Although the United States of America played an important strategic role that forced the November 18th Armistice and eventually the Treaty of Versailles agreed on June 28, 1919 our primary role in the conflagration was that of the chief supplier of war-related materials funded by the various private banks of the newly formed Federal Reserve System. Foremost among these private banks were the member banks of the Federal Reserve Bank of New York.
When the Federal Reserve System was initially conceived, its twelve nationally chartered regional banks were granted a charter for twenty years — just had been granted the 1st (1791-1811) and 2nd (1816-1836) Banks of the United States.
In 1927 Louis McFadden, a professional banker and highly respected member of the 69th Congress (1925-27) of the United States, drafted a set of amendments to the Federal Reserve Act of 1913 that would place the Federal Reserve System under the congressional radar and hide it from rigorous, future public scrutiny.
William McAdoo (1863-1941), the US Treasury Secretary under the Woodrow Wilson, and twice failed presidential candidate for the Democrat Party had been implicated in the Tea Pot Dome Scandal (1921-23), in which Albert Bacon Fall, jailed Secretary of the Interior under President Warren Harding (1865-1923), leased US Navy petroleum reserves to private companies in Wyoming and California in return for an unpaid $100,000 loan and $200,000 (1924 dollars) worth of Liberty Bonds issued during World War I.
It was an ideal time for America’s banking industry to clean up its own act and consolidate its spoils.
Louis McFadden’s bill, that would become historically known as the McFadden Act, was the 69th Congress’s second act of business. The law finished by making the Federal Reserve System America’s central bank in perpetuity.
Sec. 18. That the second subdivision of the fourth paragraph of section 4 of the Federal Reserve Act be amended to read as follows: “Second. To have succession after the approval of this Act until dissolved by Act of Congress or until forfeiture of franchise for violation of law.”

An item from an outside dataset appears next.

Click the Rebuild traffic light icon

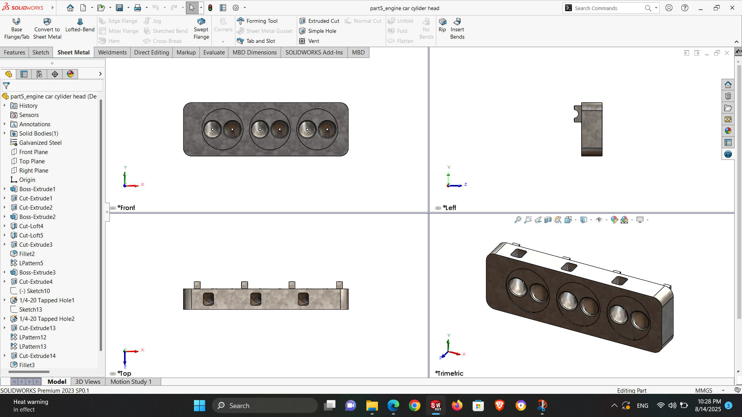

H. R. 2 - An Act To further amend the national banking laws and the Federal Reserve Act, and for other purposes. <https://fraser.stlouisfed.org/title/mcfadden-act-976>
The law was approved by Calvin Coolidge (1872-1933), our nation’s 30th President (1923-1929) on February 25, 1927. Brigadier General Charles Dawes and former chair of the 1st Committee to reform the German reparation policies of the Reparation Commission was serving as Vice President of the United States (1925-1929) at the time.